[Collected data entries]
□ □ □ □ □

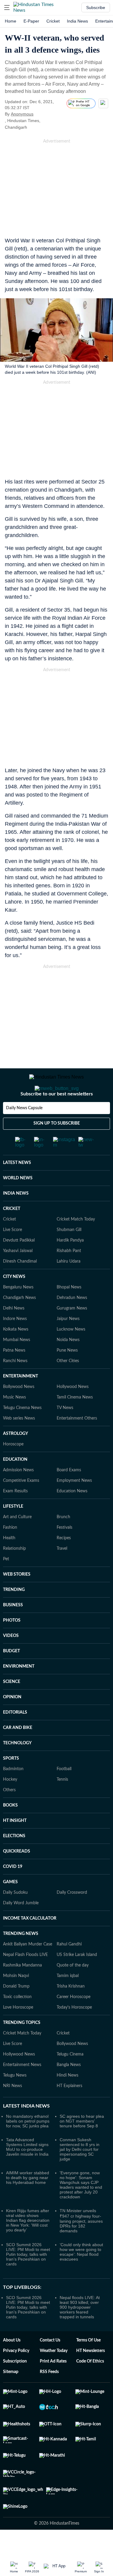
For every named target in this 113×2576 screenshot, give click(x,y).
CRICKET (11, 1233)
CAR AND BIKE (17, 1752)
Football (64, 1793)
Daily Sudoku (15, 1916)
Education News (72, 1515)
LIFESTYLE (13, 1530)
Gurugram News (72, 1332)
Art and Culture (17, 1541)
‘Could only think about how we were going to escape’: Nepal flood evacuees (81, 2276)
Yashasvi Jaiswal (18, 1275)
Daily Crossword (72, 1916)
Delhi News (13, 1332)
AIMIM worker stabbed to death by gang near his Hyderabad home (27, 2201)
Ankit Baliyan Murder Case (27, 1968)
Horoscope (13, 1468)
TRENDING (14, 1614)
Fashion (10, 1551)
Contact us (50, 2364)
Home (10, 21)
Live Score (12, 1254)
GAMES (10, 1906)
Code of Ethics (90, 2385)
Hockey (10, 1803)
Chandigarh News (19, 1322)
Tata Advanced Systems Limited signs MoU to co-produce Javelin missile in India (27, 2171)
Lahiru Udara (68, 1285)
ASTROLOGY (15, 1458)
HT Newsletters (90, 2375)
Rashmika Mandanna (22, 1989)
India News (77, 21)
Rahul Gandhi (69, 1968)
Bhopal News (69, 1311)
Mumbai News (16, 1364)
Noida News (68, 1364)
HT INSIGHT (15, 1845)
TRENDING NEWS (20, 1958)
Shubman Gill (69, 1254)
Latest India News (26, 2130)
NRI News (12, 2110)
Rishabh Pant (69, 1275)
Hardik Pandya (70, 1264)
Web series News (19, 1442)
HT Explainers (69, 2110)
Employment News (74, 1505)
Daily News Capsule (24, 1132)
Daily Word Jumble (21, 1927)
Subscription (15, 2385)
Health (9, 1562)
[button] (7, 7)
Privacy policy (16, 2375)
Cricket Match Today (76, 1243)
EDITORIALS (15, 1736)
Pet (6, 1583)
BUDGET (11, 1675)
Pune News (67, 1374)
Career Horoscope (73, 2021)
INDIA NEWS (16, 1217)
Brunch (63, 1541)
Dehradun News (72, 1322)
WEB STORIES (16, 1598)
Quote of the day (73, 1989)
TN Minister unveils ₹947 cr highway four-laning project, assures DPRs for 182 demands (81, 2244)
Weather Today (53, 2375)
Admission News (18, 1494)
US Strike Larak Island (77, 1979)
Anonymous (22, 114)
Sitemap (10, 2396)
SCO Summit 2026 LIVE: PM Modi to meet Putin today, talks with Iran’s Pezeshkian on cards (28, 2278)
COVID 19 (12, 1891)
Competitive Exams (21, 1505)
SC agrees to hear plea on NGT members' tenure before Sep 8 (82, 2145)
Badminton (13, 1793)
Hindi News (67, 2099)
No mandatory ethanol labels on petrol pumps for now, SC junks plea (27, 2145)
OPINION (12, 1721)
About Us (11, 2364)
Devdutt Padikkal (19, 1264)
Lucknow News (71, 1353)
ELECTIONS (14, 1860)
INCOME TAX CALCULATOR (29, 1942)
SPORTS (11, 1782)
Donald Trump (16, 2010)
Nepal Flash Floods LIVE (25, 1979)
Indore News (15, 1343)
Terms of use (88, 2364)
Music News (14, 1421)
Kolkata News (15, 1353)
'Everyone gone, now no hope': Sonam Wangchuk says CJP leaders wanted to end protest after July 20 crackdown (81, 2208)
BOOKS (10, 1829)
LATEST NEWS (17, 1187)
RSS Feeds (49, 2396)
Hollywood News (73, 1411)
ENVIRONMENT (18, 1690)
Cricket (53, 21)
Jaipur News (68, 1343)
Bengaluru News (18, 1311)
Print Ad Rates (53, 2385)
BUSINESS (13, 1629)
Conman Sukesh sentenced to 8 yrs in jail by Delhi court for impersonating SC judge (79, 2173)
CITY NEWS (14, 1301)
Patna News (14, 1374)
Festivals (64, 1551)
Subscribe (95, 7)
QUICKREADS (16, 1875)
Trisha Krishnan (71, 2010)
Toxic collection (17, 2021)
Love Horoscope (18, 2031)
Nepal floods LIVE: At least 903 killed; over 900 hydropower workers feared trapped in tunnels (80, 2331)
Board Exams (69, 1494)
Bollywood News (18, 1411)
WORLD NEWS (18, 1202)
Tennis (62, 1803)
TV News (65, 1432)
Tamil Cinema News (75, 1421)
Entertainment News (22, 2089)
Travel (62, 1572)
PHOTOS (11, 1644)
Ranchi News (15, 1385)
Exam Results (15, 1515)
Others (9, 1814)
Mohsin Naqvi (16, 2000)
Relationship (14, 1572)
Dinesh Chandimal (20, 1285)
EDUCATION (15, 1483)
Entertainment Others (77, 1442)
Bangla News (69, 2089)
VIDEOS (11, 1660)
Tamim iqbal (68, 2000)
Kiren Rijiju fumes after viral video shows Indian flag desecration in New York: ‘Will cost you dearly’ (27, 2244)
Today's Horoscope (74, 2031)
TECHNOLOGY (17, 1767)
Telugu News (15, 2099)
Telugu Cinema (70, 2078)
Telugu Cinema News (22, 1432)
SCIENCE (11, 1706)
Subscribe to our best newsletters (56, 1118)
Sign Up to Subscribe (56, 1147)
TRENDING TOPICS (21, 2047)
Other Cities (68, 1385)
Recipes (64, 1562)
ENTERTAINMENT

□ □ □ □ □

◆ PROBLEM TO WORK ON
Would you copy out the data exactly, leaving every picture out?

◆ RESPONSE AREA
For every named target in this 113×2576 screenshot, give click(x,y).
CRICKET (11, 1233)
CAR AND BIKE (17, 1752)
Football (64, 1793)
Daily Sudoku (15, 1916)
Education News (72, 1515)
LIFESTYLE (13, 1530)
Gurugram News (72, 1332)
Art and Culture (17, 1541)
‘Could only think about how we were going to escape’: Nepal flood evacuees (81, 2276)
Yashasvi Jaiswal (18, 1275)
Daily Crossword (72, 1916)
Delhi News (13, 1332)
AIMIM worker stabbed to death by gang near his Hyderabad home (27, 2201)
Ankit Baliyan Murder Case (27, 1968)
Horoscope (13, 1468)
TRENDING (14, 1614)
Fashion (10, 1551)
Contact us (50, 2364)
Home (10, 21)
Live Score (12, 1254)
GAMES (10, 1906)
Code of Ethics (90, 2385)
Hockey (10, 1803)
Chandigarh News (19, 1322)
Tata Advanced Systems Limited signs MoU to co-produce Javelin missile in India (27, 2171)
Lahiru Udara (68, 1285)
ASTROLOGY (15, 1458)
HT Newsletters (90, 2375)
Rashmika Mandanna (22, 1989)
India News (77, 21)
Rahul Gandhi (69, 1968)
Bhopal News (69, 1311)
Mumbai News (16, 1364)
Noida News (68, 1364)
HT INSIGHT (15, 1845)
TRENDING NEWS (20, 1958)
Shubman Gill (69, 1254)
Latest India News (26, 2130)
NRI News (12, 2110)
Rishabh Pant (69, 1275)
Hardik Pandya (70, 1264)
Web series News (19, 1442)
HT Explainers (69, 2110)
Employment News (74, 1505)
Daily News Capsule (24, 1132)
Daily Word Jumble (21, 1927)
Subscription (15, 2385)
Health (9, 1562)
[button] (7, 7)
Privacy policy (16, 2375)
Cricket Match Today (76, 1243)
EDITORIALS (15, 1736)
Pet (6, 1583)
BUDGET (11, 1675)
Pune News (67, 1374)
Career Horoscope (73, 2021)
INDIA NEWS (16, 1217)
Brunch (63, 1541)
Dehradun News (72, 1322)
WEB STORIES (16, 1598)
Quote of the day (73, 1989)
TN Minister unveils ₹947 cr highway four-laning project, assures DPRs for 182 demands (81, 2244)
Weather Today (53, 2375)
Admission News (18, 1494)
US Strike Larak Island (77, 1979)
Anonymous (22, 114)
Sitemap (10, 2396)
SCO Summit 2026 LIVE: PM Modi to meet Putin today, talks with Iran’s Pezeshkian on cards (28, 2278)
COVID 19 (12, 1891)
Competitive Exams (21, 1505)
SC agrees to hear plea on NGT members' tenure before Sep 8 (82, 2145)
Badminton (13, 1793)
Hindi News (67, 2099)
No mandatory ethanol labels on petrol pumps for now, SC junks plea (27, 2145)
OPINION (12, 1721)
About Us (11, 2364)
Devdutt Padikkal (19, 1264)
Lucknow News (71, 1353)
ELECTIONS (14, 1860)
INCOME TAX CALCULATOR (29, 1942)
SPORTS (11, 1782)
Donald Trump (16, 2010)
Nepal Flash Floods LIVE (25, 1979)
Indore News (15, 1343)
Terms of use (88, 2364)
Music News (14, 1421)
Kolkata News (15, 1353)
'Everyone gone, now no hope': Sonam Wangchuk says CJP leaders wanted to end protest after July 20 crackdown (81, 2208)
BOOKS (10, 1829)
LATEST NEWS (17, 1187)
RSS Feeds (49, 2396)
Hollywood News (73, 1411)
ENVIRONMENT (18, 1690)
Cricket (53, 21)
Jaipur News (68, 1343)
Bengaluru News (18, 1311)
Print Ad Rates (53, 2385)
BUSINESS (13, 1629)
Conman Sukesh sentenced to 8 yrs in jail by Delhi court for impersonating SC judge (79, 2173)
CITY NEWS (14, 1301)
Patna News (14, 1374)
Festivals (64, 1551)
Subscribe (95, 7)
QUICKREADS (16, 1875)
Trisha Krishnan (71, 2010)
Toxic collection (17, 2021)
Love Horoscope (18, 2031)
Nepal floods LIVE: At least 903 killed; over 900 hydropower workers feared trapped in tunnels (80, 2331)
Board Exams (69, 1494)
Bollywood News (18, 1411)
WORLD NEWS (18, 1202)
Tennis (62, 1803)
TV News (65, 1432)
Tamil Cinema News (75, 1421)
Entertainment News (22, 2089)
Travel (62, 1572)
PHOTOS (11, 1644)
Ranchi News (15, 1385)
Exam Results (15, 1515)
Others (9, 1814)
Mohsin Naqvi (16, 2000)
Relationship (14, 1572)
Dinesh Chandimal (20, 1285)
EDUCATION (15, 1483)
Entertainment Others (77, 1442)
Bangla News (69, 2089)
VIDEOS (11, 1660)
Tamim iqbal (68, 2000)
Kiren Rijiju fumes after viral video shows Indian flag desecration in New York: ‘Will cost you dearly’ (27, 2244)
Today's Horoscope (74, 2031)
TECHNOLOGY (17, 1767)
Telugu News (15, 2099)
Telugu Cinema (70, 2078)
Telugu Cinema News (22, 1432)
SCIENCE (11, 1706)
Subscribe to our best newsletters (56, 1118)
Sign Up to Subscribe (56, 1147)
TRENDING TOPICS (21, 2047)
Other Cities (68, 1385)
Recipes (64, 1562)
ENTERTAINMENT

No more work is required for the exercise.